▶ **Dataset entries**

********************

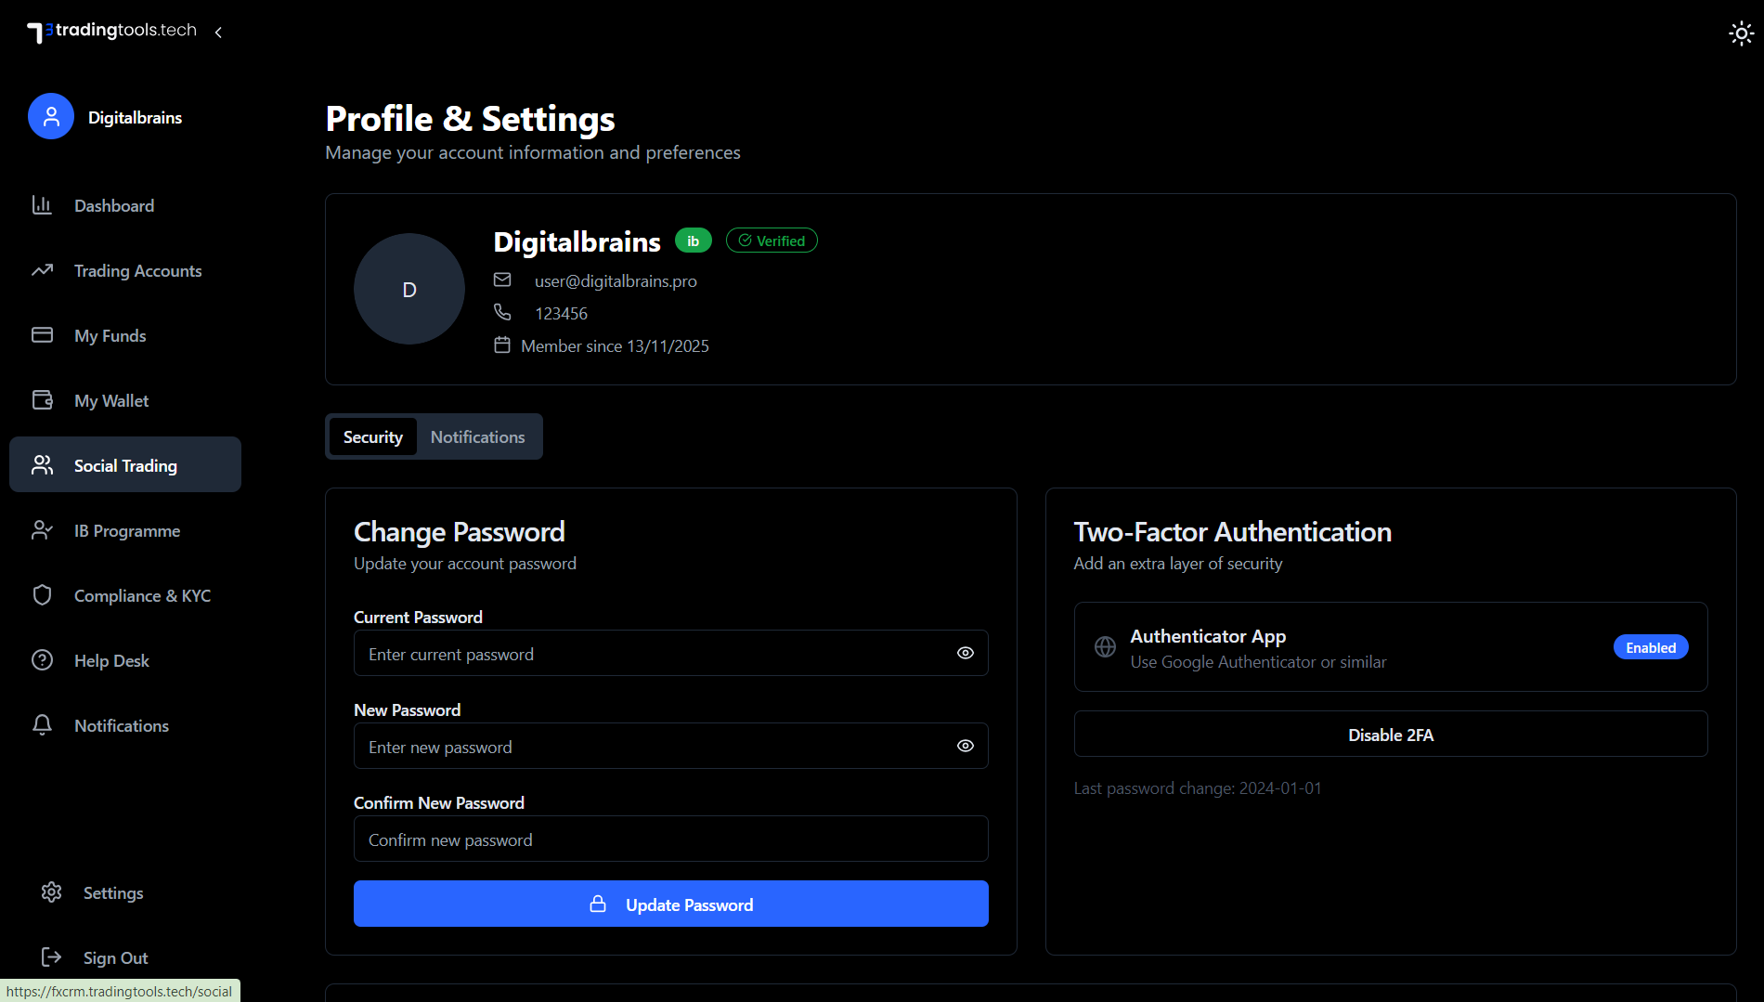Screen dimensions: 1764x1002
Task: Open Compliance & KYC section
Action: [x=142, y=595]
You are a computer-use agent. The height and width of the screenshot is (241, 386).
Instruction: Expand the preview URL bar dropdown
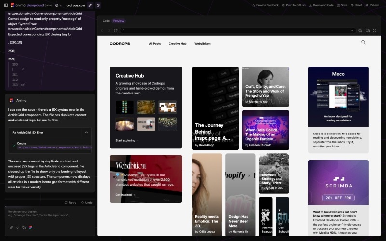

********************

▶ **What you need to do**
Set the pictures aside and restate word for word only the lines from the line containing "You are a computer-use" through the end of the entries above, both included.

▶ **Task result**
You are a computer-use agent. The height and width of the screenshot is (241, 386).
Instruction: Expand the preview URL bar dropdown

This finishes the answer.